El diagnóstico que subyace a la hipótesis de Undurraga es el siguiente. De acuerdo con la ley de gravedad, al acercarse físicamente dos cuerpos, el más grande y denso atrae al más pequeño y lo coloca en su órbita, o bien lo absorbe y destruye. Para el PDC, entrar en una alianza hegemonizada por la izquierda radical significa subsumirse ideológica y estratégicamente a las líneas de un pacto sin incidencia posible.
Siguiendo a Undurraga, la consecuencia más grave de aquello es que los democratacristianos –y en general cualquier fuerza política indexada a la hegemonía izquierdista– quedarán impedidos de apelar a un amplio segmento de la población para el cual el FA y el PC resultan tóxicos por obvias razones. ¿Qué implica esto? En términos simples, encajonar a la izquierda dentro de su público cautivo. Las encuestas de opinión, unánimes, muestran hoy a los candidatos de derecha y ultraderecha sumando más del triple de intención espontánea de voto que todo el oficialismo.
La respuesta fácil es sobrestimar la volatilidad del electorado y creer que es un fenómeno pasajero. Otros, en cambio, tememos que se trate de algo mucho más profundo: una centroizquierda autoamordazada que coloca barricadas en los caminos que la llevarían a reconstruir una mayoría, maquillando tragedias para celebrarlas.
La destrucción del PDC fue el sueño dorado de izquierdistas varios que, como al empedrado, lo responsabilizaban por el golpe militar y todas las desventuras posteriores. Desde luego pensaban, con la mentalidad optimista propia del que supone no tener nada valioso que perder, que su desaparición del mapa implicaba la apertura de más posibilidades para la izquierda.
Hoy, el espacio sociológico que ocupaba el PDC se encuentra huérfano, invertebrado, atraído por la centroderecha, la antipolítica o el estruendoso paleolibertarianismo de Kaiser o Parisi.
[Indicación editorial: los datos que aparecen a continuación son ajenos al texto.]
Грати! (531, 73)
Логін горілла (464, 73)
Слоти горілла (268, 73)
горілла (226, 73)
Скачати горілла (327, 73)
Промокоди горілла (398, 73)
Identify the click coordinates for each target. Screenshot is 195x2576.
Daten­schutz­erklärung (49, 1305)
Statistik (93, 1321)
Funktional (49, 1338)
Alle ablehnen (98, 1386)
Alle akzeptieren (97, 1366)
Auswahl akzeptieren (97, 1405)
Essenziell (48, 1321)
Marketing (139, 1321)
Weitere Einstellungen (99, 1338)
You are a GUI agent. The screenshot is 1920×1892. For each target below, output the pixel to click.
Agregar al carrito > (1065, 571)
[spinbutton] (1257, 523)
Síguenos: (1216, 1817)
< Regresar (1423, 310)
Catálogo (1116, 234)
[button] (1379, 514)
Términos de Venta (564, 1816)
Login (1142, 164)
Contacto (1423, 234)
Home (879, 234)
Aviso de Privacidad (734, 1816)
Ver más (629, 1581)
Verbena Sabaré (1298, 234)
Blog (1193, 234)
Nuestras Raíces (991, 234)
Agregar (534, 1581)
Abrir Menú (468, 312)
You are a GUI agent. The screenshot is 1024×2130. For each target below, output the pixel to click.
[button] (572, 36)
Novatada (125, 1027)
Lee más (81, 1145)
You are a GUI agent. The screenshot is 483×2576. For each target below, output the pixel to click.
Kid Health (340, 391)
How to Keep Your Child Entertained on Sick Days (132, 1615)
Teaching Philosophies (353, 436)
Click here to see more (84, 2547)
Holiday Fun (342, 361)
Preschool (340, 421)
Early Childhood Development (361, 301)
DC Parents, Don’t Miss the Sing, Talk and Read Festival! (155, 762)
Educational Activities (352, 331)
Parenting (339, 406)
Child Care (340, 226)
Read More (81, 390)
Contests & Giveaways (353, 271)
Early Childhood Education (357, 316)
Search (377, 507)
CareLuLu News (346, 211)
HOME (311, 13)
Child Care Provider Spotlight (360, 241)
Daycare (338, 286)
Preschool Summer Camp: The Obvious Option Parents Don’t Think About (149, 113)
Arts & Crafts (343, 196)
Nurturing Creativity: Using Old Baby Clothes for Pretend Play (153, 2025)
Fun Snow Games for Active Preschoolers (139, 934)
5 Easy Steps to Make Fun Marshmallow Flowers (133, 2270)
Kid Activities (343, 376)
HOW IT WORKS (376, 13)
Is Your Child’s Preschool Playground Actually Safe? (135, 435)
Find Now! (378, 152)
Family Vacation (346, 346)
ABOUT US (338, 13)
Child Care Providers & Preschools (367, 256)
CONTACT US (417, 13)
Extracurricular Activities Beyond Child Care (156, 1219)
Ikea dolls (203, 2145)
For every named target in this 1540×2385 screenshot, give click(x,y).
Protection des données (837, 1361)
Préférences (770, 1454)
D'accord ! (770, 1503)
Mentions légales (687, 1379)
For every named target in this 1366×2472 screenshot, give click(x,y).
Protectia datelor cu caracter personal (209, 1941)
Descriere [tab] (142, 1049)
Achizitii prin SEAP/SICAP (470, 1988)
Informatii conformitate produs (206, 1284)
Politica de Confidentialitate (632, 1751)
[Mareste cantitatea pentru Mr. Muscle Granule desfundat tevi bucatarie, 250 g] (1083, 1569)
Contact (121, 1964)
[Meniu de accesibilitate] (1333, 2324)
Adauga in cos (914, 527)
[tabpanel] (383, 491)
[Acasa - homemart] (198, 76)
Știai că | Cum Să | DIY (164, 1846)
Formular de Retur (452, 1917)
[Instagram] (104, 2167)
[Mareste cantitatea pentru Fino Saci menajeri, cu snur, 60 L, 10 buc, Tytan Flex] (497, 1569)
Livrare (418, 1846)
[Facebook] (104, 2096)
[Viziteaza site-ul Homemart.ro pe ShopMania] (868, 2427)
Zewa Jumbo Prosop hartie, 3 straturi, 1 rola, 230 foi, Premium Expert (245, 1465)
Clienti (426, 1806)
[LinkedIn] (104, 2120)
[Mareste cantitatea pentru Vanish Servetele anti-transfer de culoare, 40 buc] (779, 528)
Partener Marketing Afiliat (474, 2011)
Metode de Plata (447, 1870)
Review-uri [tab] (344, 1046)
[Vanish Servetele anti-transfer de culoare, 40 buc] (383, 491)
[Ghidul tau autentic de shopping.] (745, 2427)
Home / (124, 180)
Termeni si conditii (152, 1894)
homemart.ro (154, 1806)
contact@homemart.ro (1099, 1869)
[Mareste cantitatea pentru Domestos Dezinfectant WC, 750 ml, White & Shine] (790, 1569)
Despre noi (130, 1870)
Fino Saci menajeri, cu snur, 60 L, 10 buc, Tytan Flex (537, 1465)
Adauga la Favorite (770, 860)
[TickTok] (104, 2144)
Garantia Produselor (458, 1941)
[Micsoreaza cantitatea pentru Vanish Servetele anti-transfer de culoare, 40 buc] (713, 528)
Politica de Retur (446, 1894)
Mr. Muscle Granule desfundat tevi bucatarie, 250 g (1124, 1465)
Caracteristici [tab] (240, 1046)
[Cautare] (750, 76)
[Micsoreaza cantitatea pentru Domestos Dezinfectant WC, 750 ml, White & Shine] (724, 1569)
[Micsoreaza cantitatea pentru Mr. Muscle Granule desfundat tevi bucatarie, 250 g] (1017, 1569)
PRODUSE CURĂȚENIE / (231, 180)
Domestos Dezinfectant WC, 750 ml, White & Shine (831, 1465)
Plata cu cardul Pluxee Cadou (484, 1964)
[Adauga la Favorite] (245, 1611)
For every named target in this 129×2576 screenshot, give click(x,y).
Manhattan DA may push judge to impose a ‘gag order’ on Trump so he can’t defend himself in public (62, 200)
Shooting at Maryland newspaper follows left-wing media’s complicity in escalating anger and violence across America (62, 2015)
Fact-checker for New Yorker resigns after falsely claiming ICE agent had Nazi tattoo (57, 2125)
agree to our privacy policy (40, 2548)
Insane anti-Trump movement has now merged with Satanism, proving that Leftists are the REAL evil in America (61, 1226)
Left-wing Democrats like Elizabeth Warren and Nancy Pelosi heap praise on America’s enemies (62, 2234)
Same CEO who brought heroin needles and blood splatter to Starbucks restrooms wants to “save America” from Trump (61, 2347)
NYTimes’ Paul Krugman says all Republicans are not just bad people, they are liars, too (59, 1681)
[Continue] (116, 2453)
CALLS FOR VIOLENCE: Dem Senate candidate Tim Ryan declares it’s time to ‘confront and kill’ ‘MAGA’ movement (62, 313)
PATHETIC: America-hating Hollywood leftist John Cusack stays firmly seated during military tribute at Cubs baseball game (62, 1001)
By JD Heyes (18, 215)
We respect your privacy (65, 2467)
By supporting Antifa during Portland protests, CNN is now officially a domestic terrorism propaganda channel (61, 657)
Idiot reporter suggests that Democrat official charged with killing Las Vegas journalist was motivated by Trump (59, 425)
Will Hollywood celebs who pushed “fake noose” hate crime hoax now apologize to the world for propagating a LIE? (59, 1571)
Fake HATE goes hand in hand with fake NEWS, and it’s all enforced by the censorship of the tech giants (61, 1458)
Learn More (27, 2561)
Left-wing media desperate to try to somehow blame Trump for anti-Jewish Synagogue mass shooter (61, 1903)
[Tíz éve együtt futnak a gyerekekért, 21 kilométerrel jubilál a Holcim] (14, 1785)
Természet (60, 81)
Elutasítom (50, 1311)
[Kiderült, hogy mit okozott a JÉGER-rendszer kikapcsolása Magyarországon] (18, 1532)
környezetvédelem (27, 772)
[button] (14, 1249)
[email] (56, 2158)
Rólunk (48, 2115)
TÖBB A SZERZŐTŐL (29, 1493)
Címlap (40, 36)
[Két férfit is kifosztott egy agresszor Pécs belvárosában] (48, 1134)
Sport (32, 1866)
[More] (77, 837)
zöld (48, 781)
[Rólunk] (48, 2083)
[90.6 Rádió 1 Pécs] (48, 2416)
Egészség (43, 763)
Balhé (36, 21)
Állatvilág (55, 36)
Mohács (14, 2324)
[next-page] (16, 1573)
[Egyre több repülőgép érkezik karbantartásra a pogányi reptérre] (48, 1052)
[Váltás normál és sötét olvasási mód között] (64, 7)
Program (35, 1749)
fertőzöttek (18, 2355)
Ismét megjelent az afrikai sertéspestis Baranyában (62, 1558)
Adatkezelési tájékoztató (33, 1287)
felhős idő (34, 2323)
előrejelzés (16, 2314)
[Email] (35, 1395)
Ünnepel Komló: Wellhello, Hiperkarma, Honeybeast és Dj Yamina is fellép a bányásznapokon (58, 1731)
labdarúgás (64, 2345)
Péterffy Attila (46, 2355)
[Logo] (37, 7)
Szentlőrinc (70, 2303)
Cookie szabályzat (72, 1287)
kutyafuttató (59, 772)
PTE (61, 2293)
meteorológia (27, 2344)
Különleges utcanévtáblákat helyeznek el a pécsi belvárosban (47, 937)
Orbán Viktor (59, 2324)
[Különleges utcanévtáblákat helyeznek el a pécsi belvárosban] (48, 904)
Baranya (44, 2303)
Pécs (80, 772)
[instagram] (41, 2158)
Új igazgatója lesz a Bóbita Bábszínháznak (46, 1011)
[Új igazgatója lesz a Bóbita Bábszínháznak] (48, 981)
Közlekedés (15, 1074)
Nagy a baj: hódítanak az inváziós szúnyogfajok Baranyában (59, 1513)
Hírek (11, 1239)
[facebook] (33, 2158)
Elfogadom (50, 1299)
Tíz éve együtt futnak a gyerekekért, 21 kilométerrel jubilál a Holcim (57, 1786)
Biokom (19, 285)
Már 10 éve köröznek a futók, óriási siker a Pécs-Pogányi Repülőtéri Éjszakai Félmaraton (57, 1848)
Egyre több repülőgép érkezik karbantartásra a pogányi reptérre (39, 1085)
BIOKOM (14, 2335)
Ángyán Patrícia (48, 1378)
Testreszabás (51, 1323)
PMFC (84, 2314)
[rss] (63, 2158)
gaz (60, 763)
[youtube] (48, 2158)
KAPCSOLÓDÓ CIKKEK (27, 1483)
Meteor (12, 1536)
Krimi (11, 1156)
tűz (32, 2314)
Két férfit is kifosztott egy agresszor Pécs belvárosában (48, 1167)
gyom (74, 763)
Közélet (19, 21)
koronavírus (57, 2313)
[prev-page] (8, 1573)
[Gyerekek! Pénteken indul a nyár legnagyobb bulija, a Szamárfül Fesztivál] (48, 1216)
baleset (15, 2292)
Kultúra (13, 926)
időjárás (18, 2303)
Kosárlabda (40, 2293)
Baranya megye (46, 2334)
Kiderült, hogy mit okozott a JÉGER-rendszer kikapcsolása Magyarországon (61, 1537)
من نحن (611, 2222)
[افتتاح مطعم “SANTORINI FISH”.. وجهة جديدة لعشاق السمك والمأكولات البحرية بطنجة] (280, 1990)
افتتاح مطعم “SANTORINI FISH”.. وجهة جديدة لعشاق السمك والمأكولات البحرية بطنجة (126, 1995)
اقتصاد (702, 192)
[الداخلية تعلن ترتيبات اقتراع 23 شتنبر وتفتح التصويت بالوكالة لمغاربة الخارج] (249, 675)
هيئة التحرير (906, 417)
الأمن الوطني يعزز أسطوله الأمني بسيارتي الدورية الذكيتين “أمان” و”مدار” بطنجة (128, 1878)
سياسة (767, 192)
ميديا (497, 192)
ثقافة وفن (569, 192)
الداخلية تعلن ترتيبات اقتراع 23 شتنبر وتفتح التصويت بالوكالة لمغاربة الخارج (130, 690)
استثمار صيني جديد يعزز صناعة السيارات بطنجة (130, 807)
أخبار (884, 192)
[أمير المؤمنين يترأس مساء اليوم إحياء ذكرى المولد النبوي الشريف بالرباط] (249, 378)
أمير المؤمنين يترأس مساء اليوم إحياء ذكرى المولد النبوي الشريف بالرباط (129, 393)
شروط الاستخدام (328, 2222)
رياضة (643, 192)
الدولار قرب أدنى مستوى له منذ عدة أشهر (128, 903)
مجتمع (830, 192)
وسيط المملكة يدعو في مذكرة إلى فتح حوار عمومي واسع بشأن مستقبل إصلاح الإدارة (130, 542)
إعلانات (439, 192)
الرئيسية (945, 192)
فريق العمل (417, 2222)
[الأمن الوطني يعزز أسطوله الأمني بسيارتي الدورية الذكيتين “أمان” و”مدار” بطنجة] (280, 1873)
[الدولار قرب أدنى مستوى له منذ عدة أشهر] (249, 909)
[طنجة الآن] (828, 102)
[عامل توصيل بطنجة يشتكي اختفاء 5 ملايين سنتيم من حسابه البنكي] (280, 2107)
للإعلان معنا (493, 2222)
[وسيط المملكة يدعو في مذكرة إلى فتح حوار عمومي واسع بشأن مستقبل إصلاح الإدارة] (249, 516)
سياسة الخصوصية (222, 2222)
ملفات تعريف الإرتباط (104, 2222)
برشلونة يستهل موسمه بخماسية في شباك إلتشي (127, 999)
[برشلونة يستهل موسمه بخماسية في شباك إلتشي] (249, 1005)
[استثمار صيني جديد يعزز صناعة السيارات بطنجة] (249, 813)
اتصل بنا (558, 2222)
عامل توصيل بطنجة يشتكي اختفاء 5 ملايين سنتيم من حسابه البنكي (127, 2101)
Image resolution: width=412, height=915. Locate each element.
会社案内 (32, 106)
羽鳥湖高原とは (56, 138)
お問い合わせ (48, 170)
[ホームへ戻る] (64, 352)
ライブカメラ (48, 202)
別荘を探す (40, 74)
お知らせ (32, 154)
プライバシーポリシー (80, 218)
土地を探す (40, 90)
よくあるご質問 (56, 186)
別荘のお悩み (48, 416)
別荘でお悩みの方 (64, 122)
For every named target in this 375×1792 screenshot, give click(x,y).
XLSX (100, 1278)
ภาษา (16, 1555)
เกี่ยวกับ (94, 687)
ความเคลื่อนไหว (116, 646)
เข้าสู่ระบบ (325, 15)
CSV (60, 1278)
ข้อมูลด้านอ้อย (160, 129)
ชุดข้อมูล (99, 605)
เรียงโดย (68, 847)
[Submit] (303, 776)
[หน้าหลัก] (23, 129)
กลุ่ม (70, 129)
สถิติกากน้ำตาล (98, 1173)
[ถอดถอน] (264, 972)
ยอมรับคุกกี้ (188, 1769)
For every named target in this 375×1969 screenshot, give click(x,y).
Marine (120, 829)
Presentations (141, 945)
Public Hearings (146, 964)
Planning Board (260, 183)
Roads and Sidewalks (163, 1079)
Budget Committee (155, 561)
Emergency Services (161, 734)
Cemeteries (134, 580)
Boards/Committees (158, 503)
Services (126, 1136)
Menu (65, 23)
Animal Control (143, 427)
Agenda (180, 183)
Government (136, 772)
Ese público, que no corresponde a la derecha histórica, es crucial no solamente para ganar cualquier elección a escala nacional –que ya es bastante–, sino para constituir un bloque social cuya movilización es indispensable para sostener cualquier cambio que vaya más allá de los arreglos tecnocráticos.
El tiempo no corre a favor de Undurraga y su impertinente candidatura. Mucho menos para un resurgimiento del PDC. Pero su grito, su planteamiento quizás subconsciente, no debe pasar inadvertido en medio del caos, las montoneras y los voladores de luces que lanzan a diario nuestros dirigentes para sostenerse en un simulacro de poder y representación.
Reconstruir un bloque por los cambios implica también promover la recomposición de un espacio político y cultural con identidad propia que sirva de pivote para una mayoría progresista.
Nada más peligroso que un consenso sin profundidad ni perspectiva como el que se ha producido en torno a la “más amplia unidad”, sin ponderar los costos de una estrategia eminentemente defensiva y coactiva, que se traduce en una táctica de campo arrasado que permite al adversario consolidar sus avances mientras nos contentamos en nuestro propio encapsulamiento.
La tarea, tan improbable como urgente y necesaria, es la de reflexionar críticamente sobre las condiciones de posibilidad para el despliegue de un proyecto de país anclado en valores humanistas y democráticos, y trabajar en dicho sentido. Ello requiere generosidad, disposición y levantar la mirada más allá de las próximas elecciones. Un imperativo cuyos destinatarios somos todos.